Torrential rain will hinder Colombia from increasing its output of coffee this season, the head of the country’s main growers’ group said Thursday.
Coffee production in the 2011-12 season that began Oct. 1 will likely total 8.5 million 60-kilogram bags, the same as the 2010-11 season, said Luis Genaro Munoz, general manager of the National Federation of Coffee Growers of Colombia, or Fedecafe.
“We don’t expect to increase production,” Munoz told Dow Jones Newswires in a telephone interview. “The weather this year has been worse than last year.”
Heavy rain has hurt consecutive harvests in Colombia, the world’s second-largest producer of arabica beans after Brazil, and crimped global supplies.
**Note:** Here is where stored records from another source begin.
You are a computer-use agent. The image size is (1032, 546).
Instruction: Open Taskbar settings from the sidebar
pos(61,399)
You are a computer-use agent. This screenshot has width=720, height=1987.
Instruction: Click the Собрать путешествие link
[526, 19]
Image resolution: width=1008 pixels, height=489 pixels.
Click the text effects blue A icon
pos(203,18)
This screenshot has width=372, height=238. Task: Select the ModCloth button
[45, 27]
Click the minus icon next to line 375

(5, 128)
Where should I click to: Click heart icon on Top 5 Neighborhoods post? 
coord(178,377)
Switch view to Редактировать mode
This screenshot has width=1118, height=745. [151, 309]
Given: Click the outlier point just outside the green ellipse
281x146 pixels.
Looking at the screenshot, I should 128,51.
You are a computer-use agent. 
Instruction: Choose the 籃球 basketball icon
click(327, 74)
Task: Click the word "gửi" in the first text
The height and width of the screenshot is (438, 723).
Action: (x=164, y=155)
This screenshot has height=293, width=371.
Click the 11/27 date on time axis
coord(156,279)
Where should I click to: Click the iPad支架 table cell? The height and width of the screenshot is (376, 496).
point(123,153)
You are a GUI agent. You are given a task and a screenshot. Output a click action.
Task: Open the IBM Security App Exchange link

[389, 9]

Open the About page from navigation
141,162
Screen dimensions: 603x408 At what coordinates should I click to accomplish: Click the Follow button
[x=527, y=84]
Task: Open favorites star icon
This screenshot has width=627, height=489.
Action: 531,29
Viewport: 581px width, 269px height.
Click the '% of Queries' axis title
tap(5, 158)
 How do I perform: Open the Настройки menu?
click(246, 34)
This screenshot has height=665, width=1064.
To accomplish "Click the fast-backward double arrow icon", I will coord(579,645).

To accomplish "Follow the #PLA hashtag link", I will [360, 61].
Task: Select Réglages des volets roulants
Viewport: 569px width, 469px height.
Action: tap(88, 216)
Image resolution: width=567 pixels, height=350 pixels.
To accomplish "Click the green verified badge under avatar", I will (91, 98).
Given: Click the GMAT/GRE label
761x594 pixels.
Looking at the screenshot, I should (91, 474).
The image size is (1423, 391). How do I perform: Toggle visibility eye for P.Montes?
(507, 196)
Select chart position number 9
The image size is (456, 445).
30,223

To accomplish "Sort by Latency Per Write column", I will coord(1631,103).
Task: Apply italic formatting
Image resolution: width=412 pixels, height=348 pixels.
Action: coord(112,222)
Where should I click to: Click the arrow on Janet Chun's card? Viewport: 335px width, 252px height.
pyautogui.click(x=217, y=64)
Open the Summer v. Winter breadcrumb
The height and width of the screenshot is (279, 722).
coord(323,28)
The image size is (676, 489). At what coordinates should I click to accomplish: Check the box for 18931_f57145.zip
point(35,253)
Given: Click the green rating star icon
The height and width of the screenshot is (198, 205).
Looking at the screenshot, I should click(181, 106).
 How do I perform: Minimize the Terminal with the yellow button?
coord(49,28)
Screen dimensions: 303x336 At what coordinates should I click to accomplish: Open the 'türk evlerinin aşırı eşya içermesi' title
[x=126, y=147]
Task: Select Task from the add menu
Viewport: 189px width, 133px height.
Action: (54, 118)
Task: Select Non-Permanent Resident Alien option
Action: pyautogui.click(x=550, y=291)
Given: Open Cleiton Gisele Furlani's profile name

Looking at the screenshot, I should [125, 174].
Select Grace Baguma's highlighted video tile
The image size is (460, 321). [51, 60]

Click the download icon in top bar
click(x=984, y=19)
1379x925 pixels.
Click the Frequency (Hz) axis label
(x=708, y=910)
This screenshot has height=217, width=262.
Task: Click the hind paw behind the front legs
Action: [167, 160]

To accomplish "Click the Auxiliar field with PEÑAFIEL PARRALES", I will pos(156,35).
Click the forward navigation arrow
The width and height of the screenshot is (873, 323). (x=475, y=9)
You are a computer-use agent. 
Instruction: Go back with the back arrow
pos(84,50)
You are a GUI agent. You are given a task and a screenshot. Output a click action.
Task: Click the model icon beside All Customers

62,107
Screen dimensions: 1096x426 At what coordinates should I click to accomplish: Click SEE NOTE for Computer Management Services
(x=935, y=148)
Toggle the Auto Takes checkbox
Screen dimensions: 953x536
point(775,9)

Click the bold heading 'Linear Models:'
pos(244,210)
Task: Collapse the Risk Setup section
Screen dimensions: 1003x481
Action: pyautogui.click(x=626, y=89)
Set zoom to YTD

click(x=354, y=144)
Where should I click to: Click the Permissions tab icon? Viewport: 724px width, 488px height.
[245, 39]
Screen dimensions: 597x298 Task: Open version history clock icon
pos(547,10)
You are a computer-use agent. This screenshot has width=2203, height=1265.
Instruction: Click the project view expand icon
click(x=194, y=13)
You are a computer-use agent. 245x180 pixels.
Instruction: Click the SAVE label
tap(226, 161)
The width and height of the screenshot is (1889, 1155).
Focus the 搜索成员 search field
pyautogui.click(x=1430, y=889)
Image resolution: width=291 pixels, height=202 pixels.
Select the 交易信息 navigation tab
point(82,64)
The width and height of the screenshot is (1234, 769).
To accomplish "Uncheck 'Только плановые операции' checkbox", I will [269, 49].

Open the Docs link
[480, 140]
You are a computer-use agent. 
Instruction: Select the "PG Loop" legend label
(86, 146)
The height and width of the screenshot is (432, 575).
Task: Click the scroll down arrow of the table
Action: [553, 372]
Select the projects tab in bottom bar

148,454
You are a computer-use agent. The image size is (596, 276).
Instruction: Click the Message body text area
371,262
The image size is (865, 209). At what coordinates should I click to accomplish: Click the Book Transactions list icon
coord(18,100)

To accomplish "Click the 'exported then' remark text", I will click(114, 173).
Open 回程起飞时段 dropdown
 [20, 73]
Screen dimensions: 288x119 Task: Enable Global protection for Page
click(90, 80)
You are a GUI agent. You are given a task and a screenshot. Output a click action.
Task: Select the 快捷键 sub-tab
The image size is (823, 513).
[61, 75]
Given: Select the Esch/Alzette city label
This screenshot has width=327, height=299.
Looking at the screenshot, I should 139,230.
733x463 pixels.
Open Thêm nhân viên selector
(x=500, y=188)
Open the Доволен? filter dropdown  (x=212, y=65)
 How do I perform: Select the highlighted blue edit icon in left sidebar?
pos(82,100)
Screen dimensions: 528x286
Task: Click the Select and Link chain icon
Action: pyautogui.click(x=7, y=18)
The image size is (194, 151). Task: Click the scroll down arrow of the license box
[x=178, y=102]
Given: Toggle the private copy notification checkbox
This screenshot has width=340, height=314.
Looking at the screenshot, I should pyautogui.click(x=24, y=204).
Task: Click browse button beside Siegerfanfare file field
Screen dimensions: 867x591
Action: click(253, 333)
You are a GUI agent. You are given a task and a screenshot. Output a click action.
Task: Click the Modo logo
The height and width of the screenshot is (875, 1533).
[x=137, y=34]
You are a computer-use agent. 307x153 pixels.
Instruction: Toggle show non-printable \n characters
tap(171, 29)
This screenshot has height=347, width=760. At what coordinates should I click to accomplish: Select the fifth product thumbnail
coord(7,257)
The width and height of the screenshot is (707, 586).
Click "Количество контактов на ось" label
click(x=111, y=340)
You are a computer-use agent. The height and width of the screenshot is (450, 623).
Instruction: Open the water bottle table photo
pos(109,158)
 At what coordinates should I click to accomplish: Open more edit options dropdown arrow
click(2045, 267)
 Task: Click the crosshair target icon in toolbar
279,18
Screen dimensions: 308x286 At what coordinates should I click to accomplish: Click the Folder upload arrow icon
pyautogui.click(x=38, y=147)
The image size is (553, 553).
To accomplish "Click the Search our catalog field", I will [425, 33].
This year’s weather has hurt coffee plants, knocking the cherries that contain the coffee beans from the trees, and the excess humidity has triggered a fungus in some plants.
Roadways blocked by mudslides are also prohibiting coffee from being transported from the hilly Andean farms where it is grown to coastal ports.
“Colombia has a serious roadway problem,” Munoz said. Colombia’s highland-grown beans are prized for their mild flavors and fetch a premium to prices on IntercontinentalExchange. Benchmark futures for arabica coffee for March delivery settled Wednesday at $2.3540 per pound.